There’s no need to have the whole bathroom refitted just because you’re starting to get bored of the same old style, as making small changes like an upgraded new faucet will make all the difference. You’ll be surprised by how something so small can completely transform the look of your bathroom.
If you are renovating your bathroom, you’ll likely already be aware of how quickly costs can start to add up. Doing some of the smaller jobs yourself is a great way to cut costs and keep the overall budget much lower, and you’ll pick up some useful skills along the way.
So, don’t fancy forking out for a professional plumber to come out and do a job as simple as replacing an old or leaky faucet? Ignore your fears about flooding the bathroom, because changing a faucet is actually much easier than you might think and it’s something that can be done in just a couple of hours, so no need to set aside a whole day for it.
We’re talking about bathroom faucets in this article, but the same principles we’re about to share with you apply when you’re replacing a faucet in your kitchen as well.
What You’ll Need
Every good handyman or woman needs their tools, so round up your supplies before you start. Some you might have lying around the house, or some you might need to seek out specifically for the job. Wherever you find them, here’s a list of what you’ll need:
- Adjustable wrench and basin wrench
- Measuring tape
- Plumbers tape
- Sponge or scrubber
- Rag or cloth
- New faucet
Out With the Old...
Before you can get started, to keep those fears from becoming a reality you’ll need to make sure you’ve turned off your water supply. Locate the shut-off valves under your sink and turn them off, leaving them to drain so there’s no water left in the pipes.
Disconnect the old faucet by cutting the supply lines and remove the lift rod. Also remove the nuts which are typically found underneath and then you can remove the faucet.
You might want to take a photo of how the plumbing fits together so it’ll be less like trying to complete a jigsaw puzzle when you come to reconnect the faucet.
Does the faucet match the drain? If so, you’ll need to change this over as well. Just like before, start by taking out the old one. Grab a bucket to catch any water and carefully dismantle the P-trap.
Remove the drain and wipe over the holes where the old drain and faucet used to be using the sponge or scrubber to remove any mold and remaining silicone sealant in preparation for the new one to go in.
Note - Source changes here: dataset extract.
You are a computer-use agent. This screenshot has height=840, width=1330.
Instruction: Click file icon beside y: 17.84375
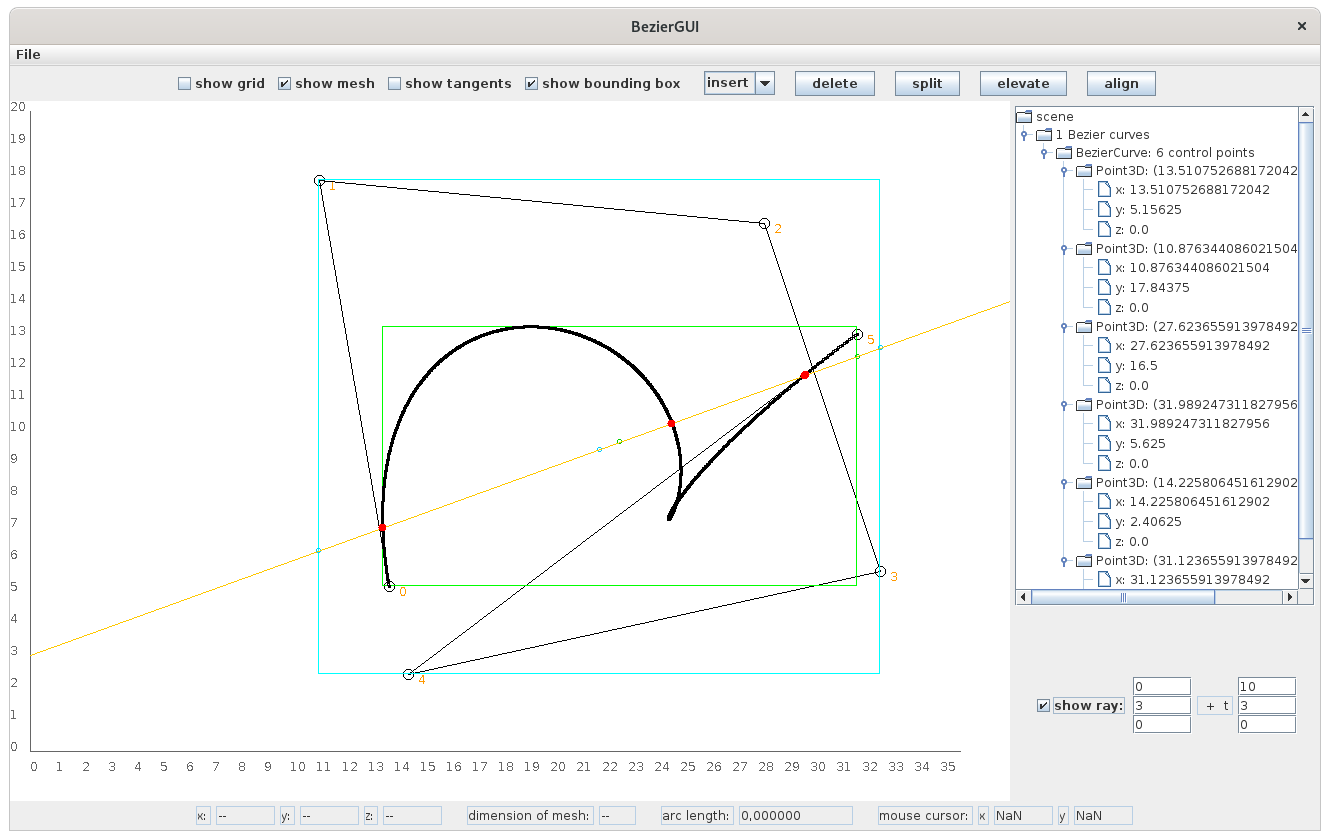(x=1104, y=287)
Best to start off with a clean sink, after all.
In With the New!
First things first, make sure when you’re looking for a new faucet that you choose one which will align with the pre-cut holes in your sink. The options include center-set, widespread, or single hole and you’ll know which you have once the old faucet has been removed.
It’s much trickier to install the faucet retroactively once you’ve mounted the sink, so if it’s possible, be sure to this before your sink is in place. This won’t always be the case if you’re replacing the faucet alone, so here are some step-by-step instructions that will help you.
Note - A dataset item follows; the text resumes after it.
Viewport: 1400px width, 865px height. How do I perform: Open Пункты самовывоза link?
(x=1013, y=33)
- Insert the gaskets. This is the rubber or plastic layer that seals any gaps between the faucet and the sink so it won’t start leaking when the water is turned back on. You can also use sealant or plumbers putty to make sure it’s fully sealed by applying a thin layer directly to the edges of the holes prior to installing the gasket.
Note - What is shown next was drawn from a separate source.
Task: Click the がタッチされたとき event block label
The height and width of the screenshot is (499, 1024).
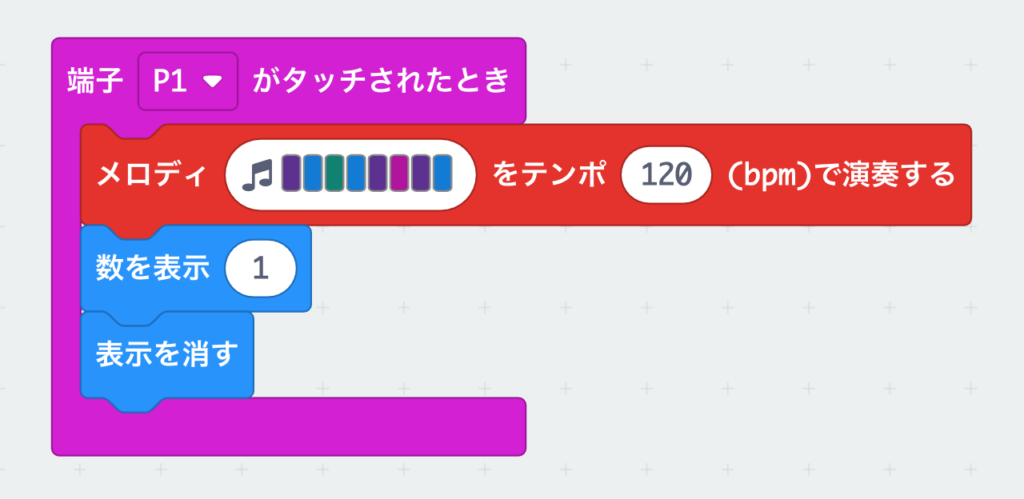Action: [381, 81]
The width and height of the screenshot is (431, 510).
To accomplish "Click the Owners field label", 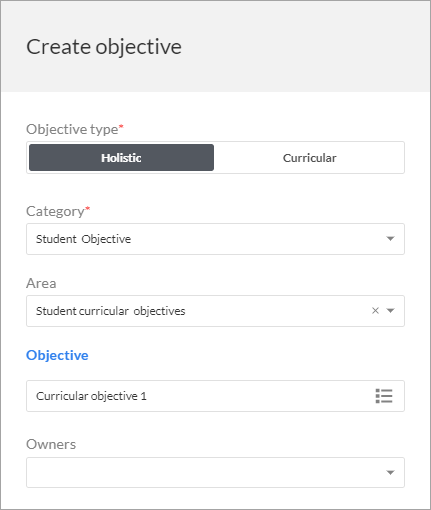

- Wrap the tailpiece up with plumbers tape to ensure there are no loose threads, making sure you don’t exceed the pipe’s edge. Although this isn’t an essential step, it will also help to prevent water from leaking.
- Install the faucet. Carefully align it with the sink mounting holes and lower the faucet into place. When you’re happy with the positioning, place the washers on the tailpipes (if your unfamiliar, check our replacing a tap washer guide) and manually tighten the nuts. Use a wrench to complete the job with an extra quarter turn if you think it needs it. Be careful not to over tighten, however, as this could cause damage to the sink.
- Reconnect the supply. Starting with the faucet pipes, attach the supply hoses to the end and manually tighten the nut. Again, you can finish it off with a wrench. When they’re securely attached, reattach the other end of the hose to the water supply using the same method. For copper pipes that have threaded fittings, you’ll need to keep the copper pipe steady while you attach them, as otherwise, they might end up twisted and could potentially break.
Turn On and Test!
You’ve done a great job following our instructions up until now, so let’s put your progress to the test. It’s time to try out the new faucet. All you need to do is flush the system and do a quick spot check for any leaks that may immediately show up.
Double-check the connections are all securely tightened and put the aerator back in its place. Perform the checks by running the hot and cold water for a couple of minutes without the aerator. No leaks in sight? Good! You’ve successfully replaced your bathroom faucet!
Was that so difficult? If you really run into trouble, you should be able to find plenty of helpful videos on YouTube where people will provide a visual run-through of each of the steps we’ve covered here.
We would like to point out that you should always follow the manufacturer’s instructions for installation, but if you follow the guidance we’ve provided here then you should have a newly-fitted, functional faucet that will only cost you as much as the materials.
The only question left is, what DIY maintenance will you try out next?